Captain Edwin Jimenez
Captain Edwin Jimenez, aide de camp to Brig. Gen. David Hill, commander, Southwestern Division, U.S. Army Corps of Engineers has been in the Army for a little over five years and has worked for the Corps for almost 16 months. Originally from White Plains, N.Y., he graduated with a civil engineering degree in 2010 from the United States Military Academy, West Point, N.Y.
As the aide, he is responsible for coordinating engagements for the Commander to include liaison with SWD Districts, the USACE Headquarters staff, Congressional staffers, and other federal agencies.
Jimenez is a first generation Hispanic American. “My parents were both immigrants who left their countries to come to the U.S. in search of a college education and employment opportunities.” His father, one of 13 children is from the Dominican Republic and his mother, one of six children is from Peru.
Both his parents successfully completed college, while learning how to speak English. “I remember my dad telling me stories how he could not participate in extracurricular activities because he had to take extra English classes and work to pay his tuition.
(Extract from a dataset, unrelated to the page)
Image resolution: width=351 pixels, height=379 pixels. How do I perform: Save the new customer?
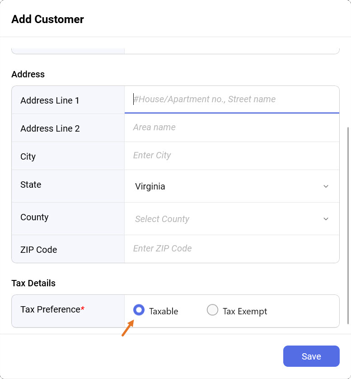(x=311, y=356)
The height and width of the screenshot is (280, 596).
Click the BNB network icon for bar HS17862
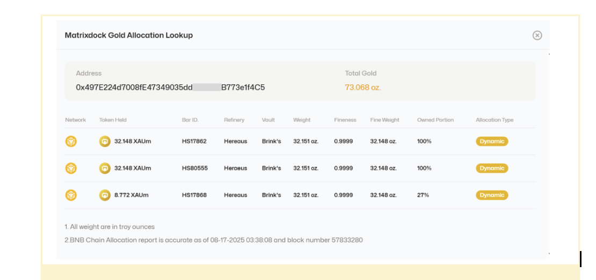(x=71, y=142)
I am very proud of both of my parents for having completed this milestone in their lives. This also set the ground work for my sisters and me.”
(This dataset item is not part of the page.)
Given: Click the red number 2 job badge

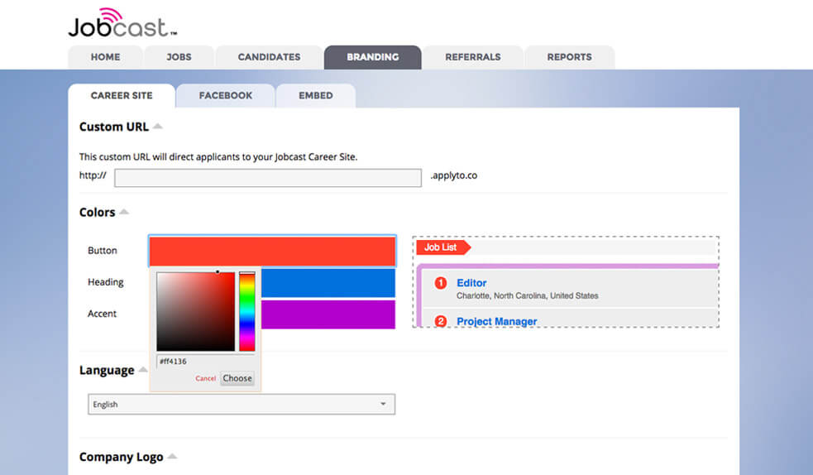Looking at the screenshot, I should (x=441, y=321).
For Jimenez, being of Hispanic heritage is very important to him. “I have three messages for aspiring Hispanic Americans that were engrained in me by my parents. First, never give up. Many of our parents struggled and sacrificed a lot to come to this country, sometimes leaving their friends and family behind. Make the most of this opportunity that they have given you.
“Second, give back. Be a role model to the younger generation. Lastly, don’t be afraid to lean on others for help. Coming from a big family, we always has plenty of babysitters, our grandparents, aunts and uncles, or older cousins. Each had their own unique stories and provided me with many life lessons and things that I could do to avoid going down the wrong path.
A proud Soldier, Jimenez has some recommendations for those interested in careers with the U.S. Army or the U.S. Army Corps of Engineers. “As this nation’s infrastructure continues to age and our population continues to grow, there will always be a demand for young engineers and leaders to build for tomorrow. All Americans, to include Hispanic Americans, will be responsible for continuing the legacy of this great nation into the future. Let’s energize our nation’s diversity.”